What I find abhorrent is the immunity given to those Japanese war criminals who conducted those experiments on Chinese civilians (and ultimately killed them) by the United States at the time.


Yeah, if the deal would be along: we dont execute you if you cooperate, but your crimes are too horrible to ignore, so we will give you humane decent prison time for X decades/life while you cooperate.

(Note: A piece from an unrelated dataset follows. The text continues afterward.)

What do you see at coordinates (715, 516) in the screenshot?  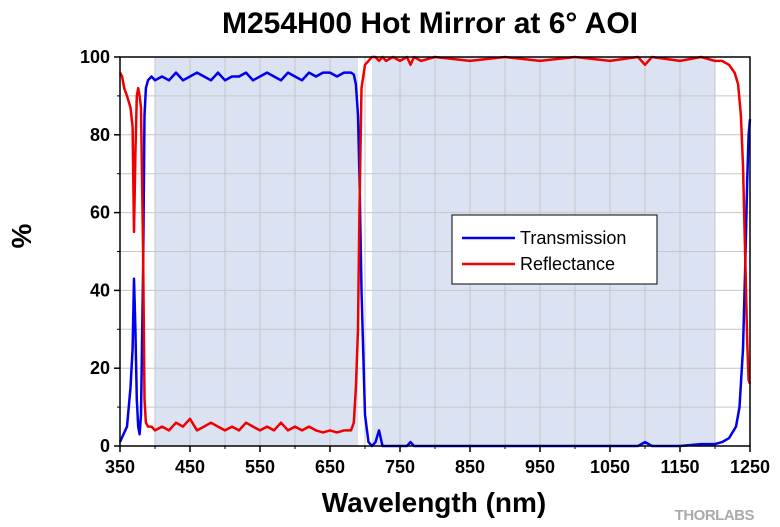 I see `thorlabs-logo: THORLABS` at bounding box center [715, 516].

But if they were actually pardoned, then it means human suffering and killings were reduced to just numbers on spreadsheet by somebody very high in decision chain. Which means same people without morals get to decide on hundreds if not thousands other situations, without any morality.

Maybe the correct conclusion is that morality is very thin and disposable for those 3 letter agencies, so one should never ever trust just their words, since they mean less than fart in the wind. Also expect bad things happening by default. Nah, I am sure those on HN who posted previously about their 3-letter employer how they pick only very moral, driven and hardworking individuals and how absolutely great it all is were for sure telling truth and onpy truth.


The point of that knowledge was to further biowarfare programs. By pardoning them and then continuing their research, you use that suffering to an end even worse than nothing.

There was no useful fundamental research from Unit 731. Most of the work was on weaponizing existing pathogens as effectively as possible.